Because we followed “Money Says,” and surrendered our logical faculties to an assumption that something outside of this world can somehow determine absolutely how we should organize it (money is an abstraction, thus not actually present in our world), we blew it – or rather, we traded a glorious future for a miserable slow end. As global warming, global pollution, overpopulation, religious and class warfare, and waning energy supplies converge on us, the world is going to change. We will no longer have the abundant resources which empower a “Money Says” point of view, and there will no longer be the presumption that human life is sacred, since we will all have seen the excess produced by being afraid to kill the stupid. And what will result is killing of a brutality unmatched in history. You weep for the six million Jews allegedly lost in Europe during WWII? Cough, cough… you’re going to be looking at six billion dead in the next round, as all the civilizations we have carefully built collapse in on themselves. This is nature’s way of cleaning up. That which is illogical grows fat in summer, but in winter, the herd is thinned. That is what you will soon be witnessing; it may take anywhere between five to fifty years, but yes, it is coming. You can no longer hide in the comfortable oblivion of an absolute such as that projected by a society based on “Money Says.”

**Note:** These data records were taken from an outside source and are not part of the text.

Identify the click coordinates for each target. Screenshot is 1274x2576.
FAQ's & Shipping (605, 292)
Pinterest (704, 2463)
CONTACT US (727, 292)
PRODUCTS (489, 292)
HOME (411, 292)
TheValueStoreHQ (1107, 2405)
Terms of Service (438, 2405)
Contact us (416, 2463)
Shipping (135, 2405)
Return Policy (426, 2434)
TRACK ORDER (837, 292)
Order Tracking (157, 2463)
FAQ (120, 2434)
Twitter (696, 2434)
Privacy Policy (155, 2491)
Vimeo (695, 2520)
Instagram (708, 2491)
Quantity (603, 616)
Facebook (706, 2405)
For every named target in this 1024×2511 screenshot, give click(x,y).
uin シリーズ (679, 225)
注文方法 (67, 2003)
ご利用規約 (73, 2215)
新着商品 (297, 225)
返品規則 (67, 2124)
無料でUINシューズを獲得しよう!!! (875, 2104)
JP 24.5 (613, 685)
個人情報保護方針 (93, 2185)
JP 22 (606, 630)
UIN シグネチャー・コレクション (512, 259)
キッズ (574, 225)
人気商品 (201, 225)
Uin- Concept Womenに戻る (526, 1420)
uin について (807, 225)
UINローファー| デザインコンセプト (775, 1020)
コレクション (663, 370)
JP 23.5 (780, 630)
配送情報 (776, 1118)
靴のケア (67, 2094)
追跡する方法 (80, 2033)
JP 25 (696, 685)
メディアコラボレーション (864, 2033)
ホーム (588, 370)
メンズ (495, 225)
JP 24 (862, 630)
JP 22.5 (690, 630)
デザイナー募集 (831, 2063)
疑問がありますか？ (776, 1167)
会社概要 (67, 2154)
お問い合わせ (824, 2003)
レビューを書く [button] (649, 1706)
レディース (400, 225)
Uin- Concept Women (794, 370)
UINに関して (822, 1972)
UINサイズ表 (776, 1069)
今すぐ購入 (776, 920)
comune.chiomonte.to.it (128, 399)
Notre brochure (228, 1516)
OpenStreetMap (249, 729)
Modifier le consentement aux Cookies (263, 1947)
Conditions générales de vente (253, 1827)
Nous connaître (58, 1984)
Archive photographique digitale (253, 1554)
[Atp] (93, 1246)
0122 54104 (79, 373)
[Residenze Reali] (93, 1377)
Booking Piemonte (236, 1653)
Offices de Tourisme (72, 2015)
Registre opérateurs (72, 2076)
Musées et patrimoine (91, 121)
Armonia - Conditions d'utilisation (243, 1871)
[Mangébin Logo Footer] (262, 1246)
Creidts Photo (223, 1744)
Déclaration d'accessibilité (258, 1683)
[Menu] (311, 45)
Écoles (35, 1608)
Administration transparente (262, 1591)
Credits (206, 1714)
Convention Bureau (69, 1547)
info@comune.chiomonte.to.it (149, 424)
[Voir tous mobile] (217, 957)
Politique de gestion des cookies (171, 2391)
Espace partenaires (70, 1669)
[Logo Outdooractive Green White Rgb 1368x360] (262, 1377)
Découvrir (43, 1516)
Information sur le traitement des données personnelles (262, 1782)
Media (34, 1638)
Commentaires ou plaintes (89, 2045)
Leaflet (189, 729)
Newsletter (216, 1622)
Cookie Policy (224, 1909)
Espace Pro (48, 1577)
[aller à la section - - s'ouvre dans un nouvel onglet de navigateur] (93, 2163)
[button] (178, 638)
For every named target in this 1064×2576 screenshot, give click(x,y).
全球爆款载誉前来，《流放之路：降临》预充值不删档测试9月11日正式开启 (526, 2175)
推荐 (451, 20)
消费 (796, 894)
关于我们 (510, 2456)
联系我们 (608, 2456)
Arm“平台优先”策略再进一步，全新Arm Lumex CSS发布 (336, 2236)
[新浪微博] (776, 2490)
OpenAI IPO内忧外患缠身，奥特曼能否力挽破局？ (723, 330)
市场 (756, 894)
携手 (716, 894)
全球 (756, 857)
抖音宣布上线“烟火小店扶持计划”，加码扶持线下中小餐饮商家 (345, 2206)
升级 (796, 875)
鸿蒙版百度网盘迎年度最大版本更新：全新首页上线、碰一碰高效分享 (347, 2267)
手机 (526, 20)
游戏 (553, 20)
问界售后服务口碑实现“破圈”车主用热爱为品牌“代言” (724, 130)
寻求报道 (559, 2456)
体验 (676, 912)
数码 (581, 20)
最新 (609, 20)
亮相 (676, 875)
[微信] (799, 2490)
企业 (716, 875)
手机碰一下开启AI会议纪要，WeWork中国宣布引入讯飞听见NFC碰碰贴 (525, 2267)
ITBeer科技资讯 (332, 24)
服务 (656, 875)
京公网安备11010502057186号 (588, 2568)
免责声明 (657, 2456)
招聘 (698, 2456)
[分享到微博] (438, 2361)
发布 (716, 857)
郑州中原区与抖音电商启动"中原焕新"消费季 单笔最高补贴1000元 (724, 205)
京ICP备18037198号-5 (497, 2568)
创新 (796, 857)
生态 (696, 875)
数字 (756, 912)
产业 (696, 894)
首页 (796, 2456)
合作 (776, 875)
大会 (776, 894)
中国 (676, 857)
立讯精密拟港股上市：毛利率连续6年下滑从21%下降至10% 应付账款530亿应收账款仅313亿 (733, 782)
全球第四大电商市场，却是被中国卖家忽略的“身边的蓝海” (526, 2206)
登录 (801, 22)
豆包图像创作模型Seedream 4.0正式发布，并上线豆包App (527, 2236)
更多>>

Many of us who were not fully deluded by the propaganda – our society is the best, ever! the most enlightened! praise multiculturalism and corporate money and jesus! – have seen this on the horizon for some time, and we are preparing in ways that the rest of you cannot comprehend. When things collapse, we will quickly move toward a new type of order, in which no single absolute assessment determines a situation. Most likely, we will get our slaughter on in degrees you will find appalling, with millions upon millions of men, women and children extinguished for being of lumpenproletariat heritage. The smarter ones will be able to identify each other, and will spare those, of course; we want allies. But for all the people who are products of this “Money Says” society, there will no longer be a use, and their very presence, daily consuming resources and producing waste, will be a threat to the new order, which is one in which natural health is more important than money or popularity. Thus people like me will spend our days in dual states: building with love, and killing with love, as we’re going to eliminate the rest of you and have a blast doing it. Where “Money Says” ruled, illogicality followed and produced a degenerate form of the human race. That’s about to be erased, and the order of the future, unlike “Money Says,” will rest entirely within the logic of this world and will bypass these false absolutes.